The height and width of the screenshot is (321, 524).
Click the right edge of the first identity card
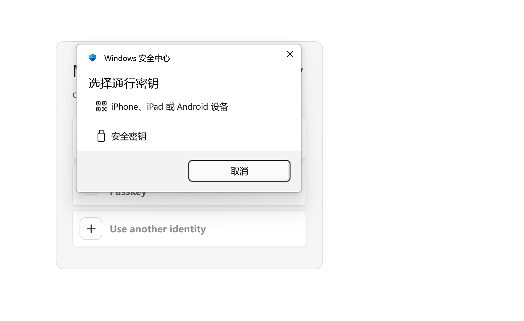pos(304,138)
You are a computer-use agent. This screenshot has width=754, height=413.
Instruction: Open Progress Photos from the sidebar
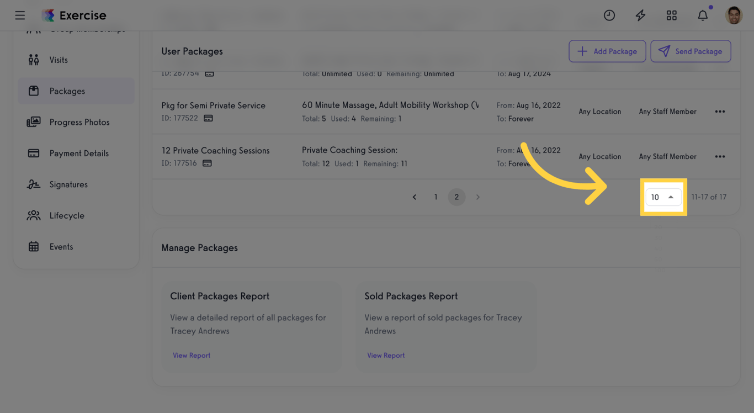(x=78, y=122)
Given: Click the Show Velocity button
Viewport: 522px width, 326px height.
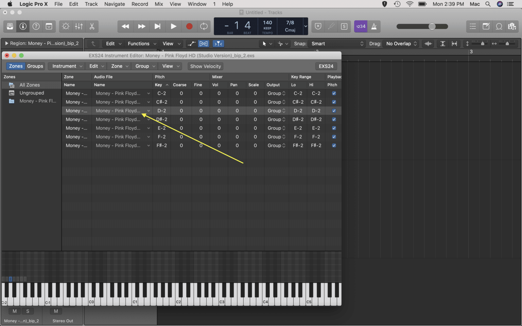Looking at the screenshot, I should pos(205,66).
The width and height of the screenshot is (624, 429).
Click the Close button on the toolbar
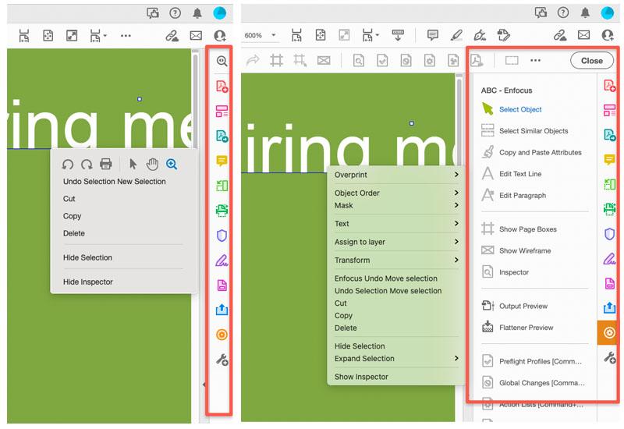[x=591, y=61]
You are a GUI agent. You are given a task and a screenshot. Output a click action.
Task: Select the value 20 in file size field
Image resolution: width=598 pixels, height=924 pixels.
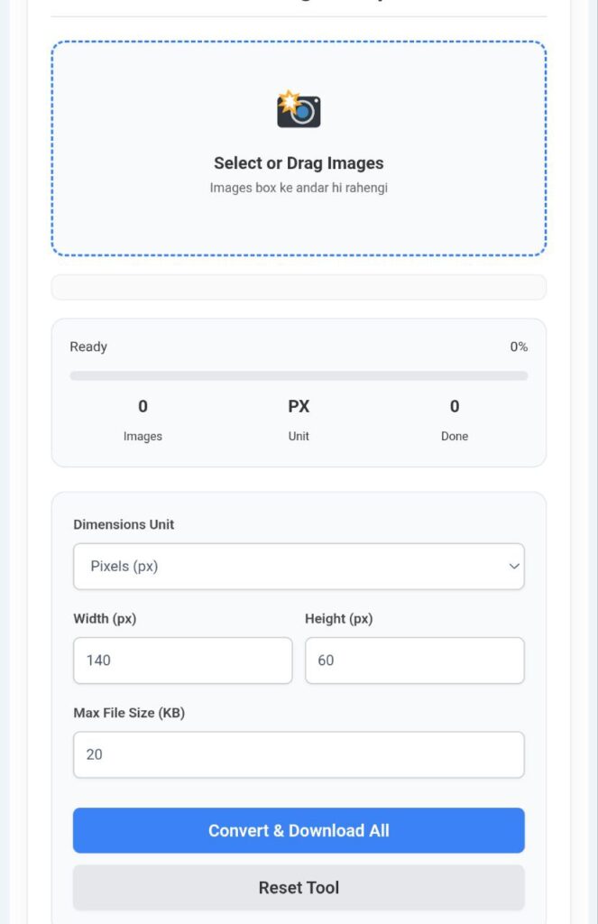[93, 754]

__WHAT THIS TASK INVOLVES__. Copy the line showing "You are a GUI" exactly, along with each line after it through the end of the material above. Pictures stay out.

__COMPLETED EXERCISE__.
You are a GUI agent. You are given a task and a screenshot. Output a click action.
Task: Select the value 20 in file size field
Image resolution: width=598 pixels, height=924 pixels.
[93, 754]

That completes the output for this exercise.